The vast majority of Muslims in Nigeria are Sunni belonging to Maliki school of jurisprudence; however, a sizeable minority also belongs to Shafi madhhab. Many Sunni Muslims are members of Sufi brotherhoods. Most Sufis follow the Kadiriyya, Tijaniyya or Mouride movements. Nigerian Islam has become heterogenous with the springing up of many Islamic sects. Notable examples are the Izala movement, the Shia movement, and many local Islamic sects that have limited expansion.

Shia
The Shia Muslims of Nigeria are primarily located in Sokoto State. Shia Muslims make up between two and four million of Nigeria's population. Ibrahim Zakzaky introduced many Nigerians to Shia Islam. The headquarter of Shia is Zaria where the leader lives with his family.

Sufi
Some Nigerian Muslims emphasize asceticism and mysticism and form Sufi groups called tariqas, orders, or brotherhoods. They commonly preach peaceful co-existence and do not sympathize with Islamic extremism. Most Nigerian Sufis follow the Qadiriyya, Tijaniyyah or Mouride movement.

Ahmadiyya
The Ahmadiyya movement established itself in Nigeria in 1916, and make up approximately 3% of the Muslim population. There are numerous Ahmadiyya centres in Nigeria including the Baitur-Raheem Mosque in Ibadan inaugurated in 2008, the Mubarak Mosque in Abuja, which is the last Ahmadiyya mosque, built in the first century of the Ahmadiyya Caliphate. Ahmadiyyas have also established a weekly newspaper called "The Truth" which is the first Muslim newspaper in the country.

Quraniyoon
The Kala Kato are a Nigerian group of Quranists. Their name means "a mere man said it" referring to the narrators of the sayings of Muhammad. The Kalo Kato rely entirely on the Quran and they are found among mostly lower-class communities across northern Nigeria.

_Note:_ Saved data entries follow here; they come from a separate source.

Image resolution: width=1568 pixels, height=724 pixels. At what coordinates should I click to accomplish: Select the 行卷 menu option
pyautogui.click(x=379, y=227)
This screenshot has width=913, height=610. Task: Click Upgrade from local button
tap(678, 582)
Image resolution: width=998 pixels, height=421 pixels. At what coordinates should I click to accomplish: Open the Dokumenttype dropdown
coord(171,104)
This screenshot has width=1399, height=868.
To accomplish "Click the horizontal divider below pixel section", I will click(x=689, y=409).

Boko Haram and Darul Islam

Islam in Nigeria has witnessed a rise in the numbers of Islamic extremism notably among them, the Boko Haram, Maitatsine, Darul Islam among others.

These sects have sometimes resorted to the use of violence in a bid to realizing their ambitions on the wider Islamic and Nigerian populations as a whole.

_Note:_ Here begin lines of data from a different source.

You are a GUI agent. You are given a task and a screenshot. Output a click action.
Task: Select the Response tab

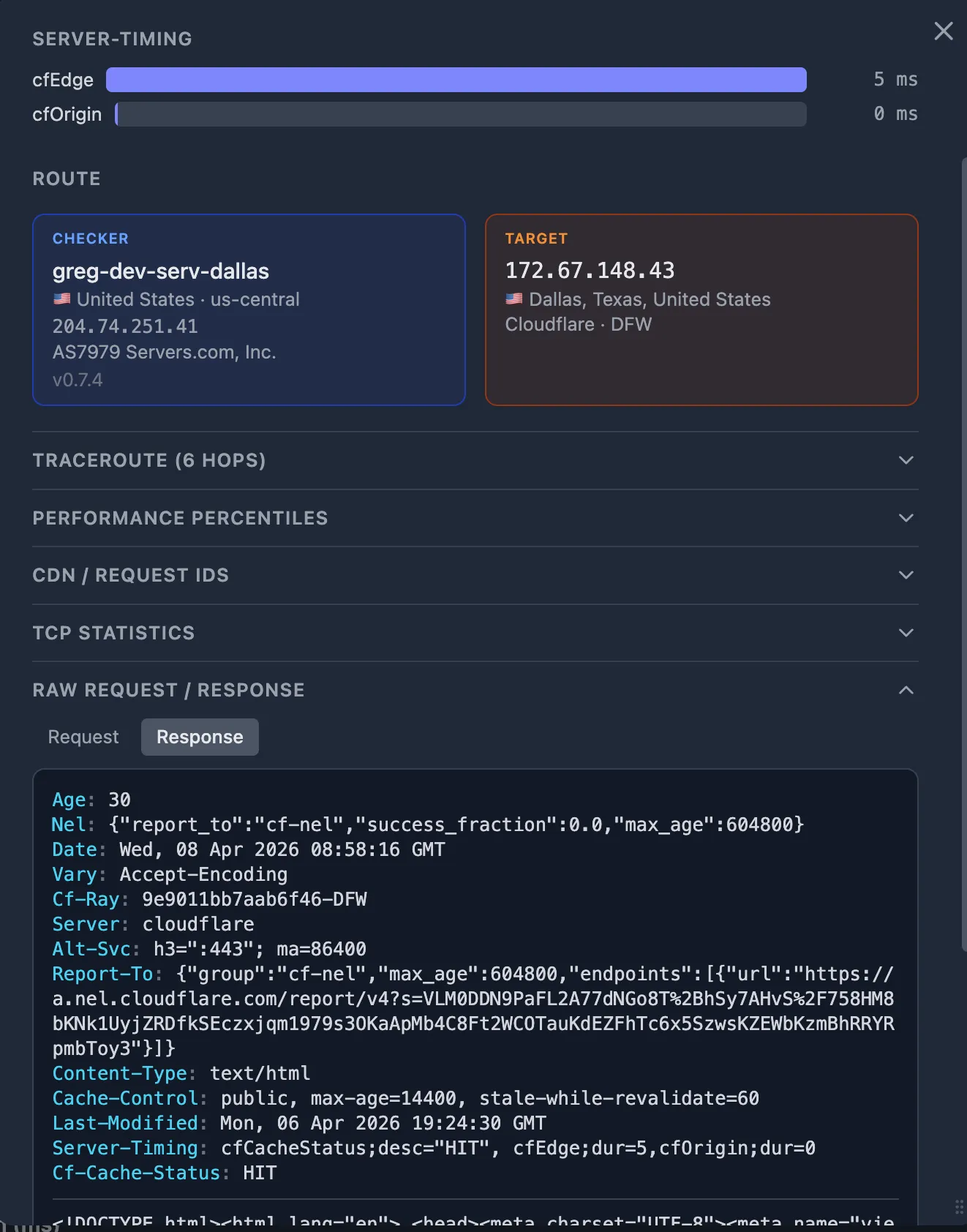pyautogui.click(x=200, y=737)
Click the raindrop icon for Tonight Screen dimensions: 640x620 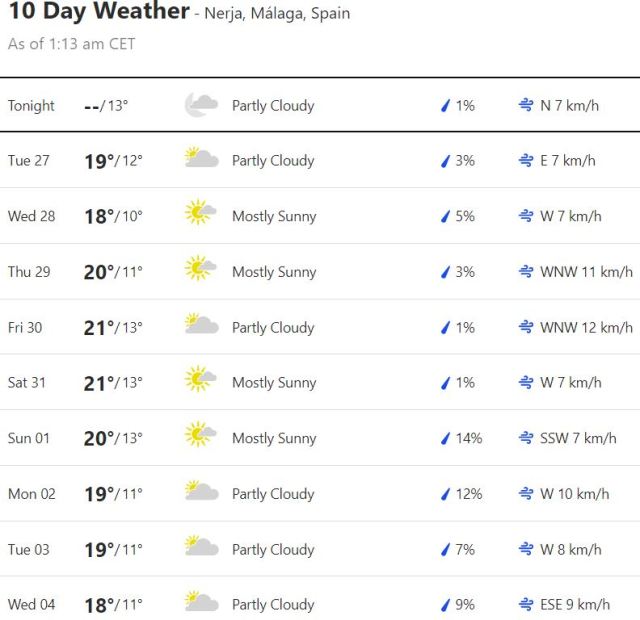[446, 106]
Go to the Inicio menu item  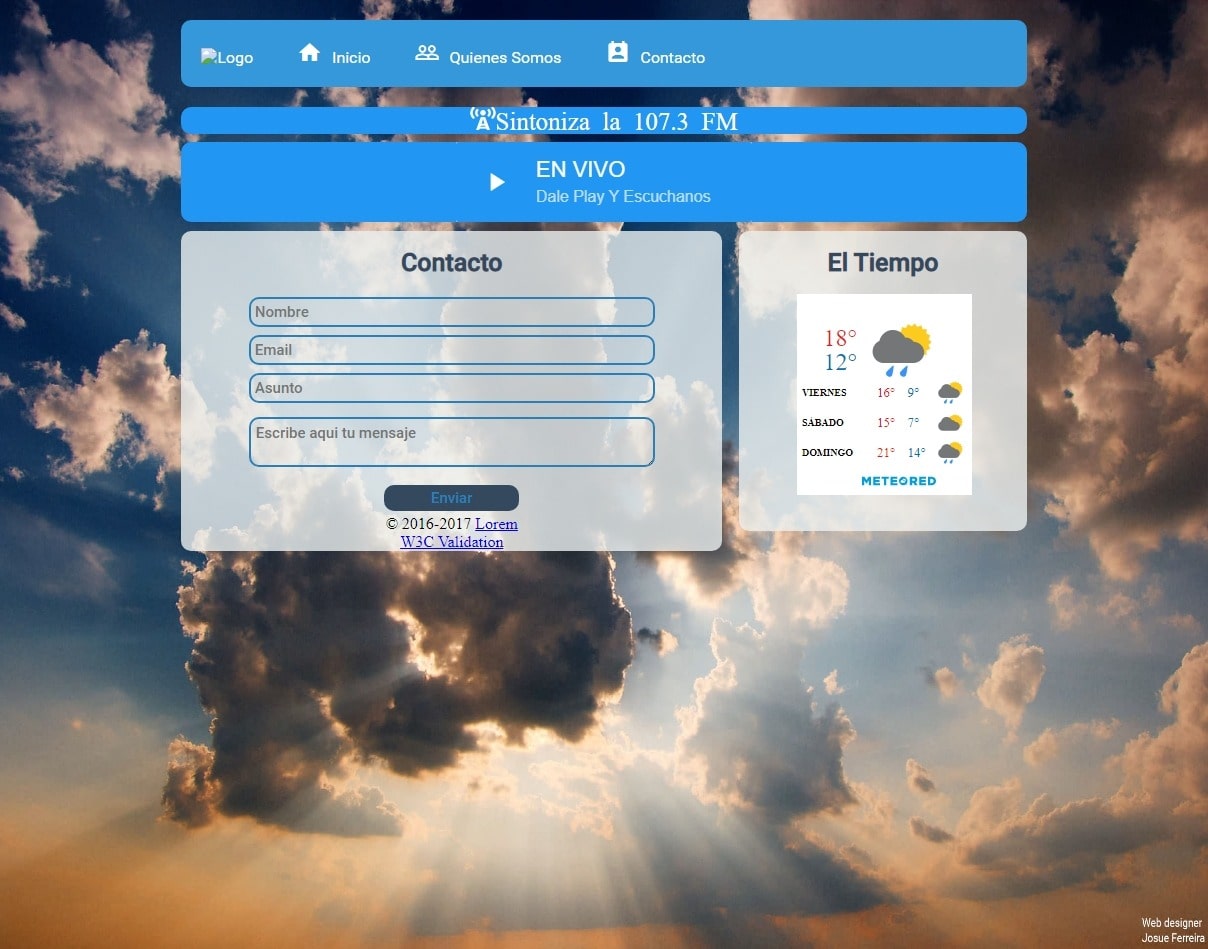(351, 58)
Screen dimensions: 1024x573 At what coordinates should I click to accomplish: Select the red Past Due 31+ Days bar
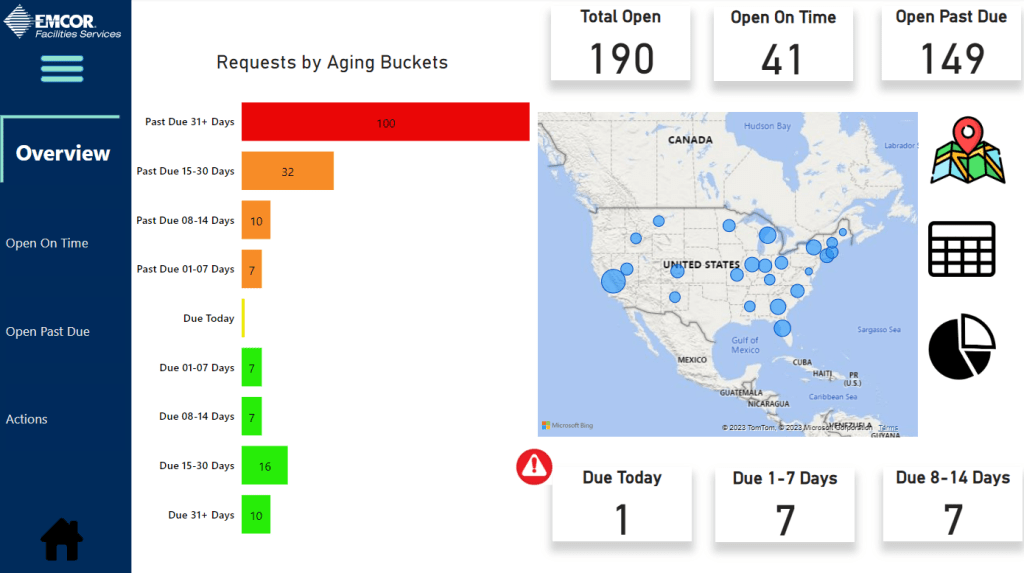[385, 122]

The rise of these radical movements has been attributed partly to the poor socio economic infrastructures and poor governance in Nigeria. Poverty has been seen as the major catalyst leading to the rapid increase in the membership of these religious extremist groups. The rise of these sects has also been linked to the increase and aiding of religious extremist by politicians for their selfish ambitions. In recent times, there has been break out of religious crises in the ancient city of Kano with scores of Christians dead and their properties destroyed.

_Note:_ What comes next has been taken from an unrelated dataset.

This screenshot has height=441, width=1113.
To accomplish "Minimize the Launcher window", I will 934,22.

During the 1980s, religious riots occurred in and around the five cities of Kano in 1980, Kaduna in 1982, Bulum-Ketu in 1982, Jimeta in 1984 and Gombe in 1985. These riots were caused by the migration of the rural poor into urban towns during the dry seasons. An offshoot of Islam called the ‘Yan Tatsine’ violently rebelled against the authorities and non-members. These radical Muslims were inspired by Alhaji Mohammed Marwa Maitatsine. He was a Cameroonian preacher who slammed the government, something which led to his arrest in Nigeria in 1975, yet by 1972 many people followed him across society, ranging from the elite to Koranic students called almajiral or gardawa and unemployed migrants. Maitatsine and his followers became separate from orthodox Islam, condemning the corruption of the religious and secular elites and the wealthy upper classes’ consumption of Western goods during the petrol boom in 1974–81. The Boko Haram movement has been connected to the Maitatsine movement. They want to implement Sharia law across the whole of Nigeria.

Christianity

The history of Christianity in Nigeria and how Christianity came to be can be traced back to the 15th century, when the Portuguese were the first Europeans to arrive the shores of the region via the Atlantic. The Portuguese also brought Christianity with them but failed to successfully plant the seed of Christianity because of their involvement in the slave trade. It can be argued that the actual intent behind their voyage was more in the interest of slave business, than it was for missionary goals and objectives. Most of the Portuguese slave traders took Nigerian slaves to be resold in the Americas and parts of Europe. Hence, they were not committed to missionary work. In the 17th century, attempts were again made to establish Christianity in the region through Roman Catholic missionaries.
Nigeria has the largest Christian population in Africa according to Pew Research Center and it has the sixth largest Christian population in the world although the Christians in Nigeria are roughly about 40%-49.3% of the country's population. According to a 2011 Pew report, over 80 million Nigerians are Christians. Among Christians, about a quarter are Catholic, three quarters are Protestant, and about 750,000 belong to other Christian denominations and a few of them are Orthodox Christians. The majority of Nigeria’s approximately 70 million Christians are either Roman Catholic (at least 18.9 million) or Anglican (18 million), but a diverse group of Protestant churches also claim significant members, including Baptists (the Nigerian Baptist Convention claims 6 million worshipping members), Presbyterians, Assemblies of God, Methodists, the Evangelical Reformed Church of Christ, and what are known as the Aladura churches (Pentecostal and Spiritualist independent churches which emerged out of the Anglican Church during colonialism).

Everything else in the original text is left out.